Homeless ...again!

shakahislop

Well-known member
there's this related thing of: what are we doing to our consiousnesses. the affects of what we spend our time doing. grid-life has to be very finely honed in most cases. getting the money and accommodation to line up, and organizing your life to be in a physical and mental state to perform at work.

one thing that's comprehensively happened in the last decade is a structure of ideas that is all about optimisation. protein being the archetypal example by this point. but also you know, make up tutorials and pick up artist advice. there's no room to slack. people used to complain about neoliberalism but the colonization of ideas at the moment is so much more intense than anything that happened in the 90s and 00s. the phones are so intimate and the platforms are so consolidated.

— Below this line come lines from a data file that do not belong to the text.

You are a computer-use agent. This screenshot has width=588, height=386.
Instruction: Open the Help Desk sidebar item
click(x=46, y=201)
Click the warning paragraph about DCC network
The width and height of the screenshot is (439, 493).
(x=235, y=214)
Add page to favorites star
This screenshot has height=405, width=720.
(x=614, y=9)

travel is one of the best examples i think in terms of how the ideas are organized now. you can take the piss out of people going backpacking to find themselves. but i haven't heard anyone say that in years. what i have heard and seen is people catching planes more or less to create photos and videos, mostly of themselves. the spiritual aspect has receded - ok whatever, it was always fake - but the adventure aspect even has receded.
 

luka

Well-known member
 

pattycakes

Well-known member
Cities make themselves instagrammable now. Little streets with fake clouds suspended and colorful umbrellas.

IMG-20250415-WA0014.jpg


An extreme example in Athens

Everything soullessly boutique or artisanal. Same design templates downloaded from Pinterest. I was almost gonna write a post about it in the thread where @sus was talking about European towns all looking the same. Didn't get around to it. This is my first time back in Greece in 18 years. That's pretty much the window where this morphosis has taken place. It was just before smartphones and social media took off. Innocent times. Pretty interesting to see the before and after. Like waking up from a coma. Athens center used to have loads of rickety storefronts, all crumbly and held together with rusty nuts and bolts and bungee cords. A bit like the old Camden market. Barely any of that left now. Out in the suburbs you see a lot of abandoned mansions though. Foreclosed, repossessed. People no longer living it up quite the way they did. I miss the old world.
 

Ian Scuffling

Well-known member
I took a solo road trip recently and thought about this "optimization" a lot, though with a slightly different framework. I slept in the car most nights and took at least one 2-3 hour hike every day. I found ironically that I was more settled and lucid internally while I was driving as opposed to walking with my cameras (Bolex Rex 4 and Praktica LB). I felt compelled to get the "perfect shot" on all of my little excursions, but on the road felt more like a tangible creature in a natural space, mediated by the car but nonetheless at the mercy of the elements (especially the desert). I felt so disconnected from my photography by the end, like a tourist more so than the James Benning-esque documentarian I was hoping to be. By the end of the trip a real sense of childlike wonder had settled in, and I tried to capture panoramas and attempted long pans hoping to capture the scale I was feeling internally. I wished I had more time to explore all the backroads and poorly marked trails I had passed by in the mountains and canyons.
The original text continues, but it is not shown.